◆ Goal of the exercise ◆
Reproduce the rows below verbatim, starting at the line containing "Click the move watch up arrow" and ending at the final row.

━━━━━ Data for this task ━━━━━

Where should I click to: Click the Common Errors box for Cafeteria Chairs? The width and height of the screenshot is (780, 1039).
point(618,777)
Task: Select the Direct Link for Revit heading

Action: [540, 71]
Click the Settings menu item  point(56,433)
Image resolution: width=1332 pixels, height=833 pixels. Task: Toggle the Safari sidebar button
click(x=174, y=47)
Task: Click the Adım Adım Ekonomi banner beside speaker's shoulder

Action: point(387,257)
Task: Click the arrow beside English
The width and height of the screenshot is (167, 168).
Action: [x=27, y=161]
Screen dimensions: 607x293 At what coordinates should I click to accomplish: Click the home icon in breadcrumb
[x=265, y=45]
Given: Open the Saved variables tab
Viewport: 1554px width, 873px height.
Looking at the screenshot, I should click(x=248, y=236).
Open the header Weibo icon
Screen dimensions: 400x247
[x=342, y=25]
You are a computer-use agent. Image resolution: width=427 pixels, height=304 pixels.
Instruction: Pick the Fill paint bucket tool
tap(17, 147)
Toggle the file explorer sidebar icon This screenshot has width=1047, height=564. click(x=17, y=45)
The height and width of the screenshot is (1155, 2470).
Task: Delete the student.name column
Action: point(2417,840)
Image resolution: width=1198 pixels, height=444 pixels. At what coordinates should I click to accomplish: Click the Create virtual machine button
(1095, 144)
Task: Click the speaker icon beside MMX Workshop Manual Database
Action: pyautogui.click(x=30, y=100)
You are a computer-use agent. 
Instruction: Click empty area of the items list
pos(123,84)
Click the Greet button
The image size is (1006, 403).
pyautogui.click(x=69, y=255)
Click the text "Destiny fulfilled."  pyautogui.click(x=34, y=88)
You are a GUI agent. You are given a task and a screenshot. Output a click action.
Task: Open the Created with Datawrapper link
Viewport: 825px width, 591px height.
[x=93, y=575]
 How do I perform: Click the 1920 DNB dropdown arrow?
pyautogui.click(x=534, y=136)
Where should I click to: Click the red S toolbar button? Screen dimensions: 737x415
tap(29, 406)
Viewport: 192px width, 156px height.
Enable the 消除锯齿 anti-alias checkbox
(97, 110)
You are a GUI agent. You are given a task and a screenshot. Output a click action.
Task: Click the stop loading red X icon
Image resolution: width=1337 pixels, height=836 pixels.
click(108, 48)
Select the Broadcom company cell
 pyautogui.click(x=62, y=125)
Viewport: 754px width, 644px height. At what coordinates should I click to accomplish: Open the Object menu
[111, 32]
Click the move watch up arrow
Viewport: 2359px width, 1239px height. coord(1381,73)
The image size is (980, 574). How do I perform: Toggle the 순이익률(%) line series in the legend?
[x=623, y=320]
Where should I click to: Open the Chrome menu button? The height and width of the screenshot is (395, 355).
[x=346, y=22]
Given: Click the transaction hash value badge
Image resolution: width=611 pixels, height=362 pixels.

━━━━━

◆ Complete output ◆
Click the move watch up arrow
Viewport: 2359px width, 1239px height. coord(1381,73)
The image size is (980, 574). How do I perform: Toggle the 순이익률(%) line series in the legend?
[x=623, y=320]
Where should I click to: Open the Chrome menu button? The height and width of the screenshot is (395, 355).
[x=346, y=22]
Given: Click the transaction hash value badge
Image resolution: width=611 pixels, height=362 pixels.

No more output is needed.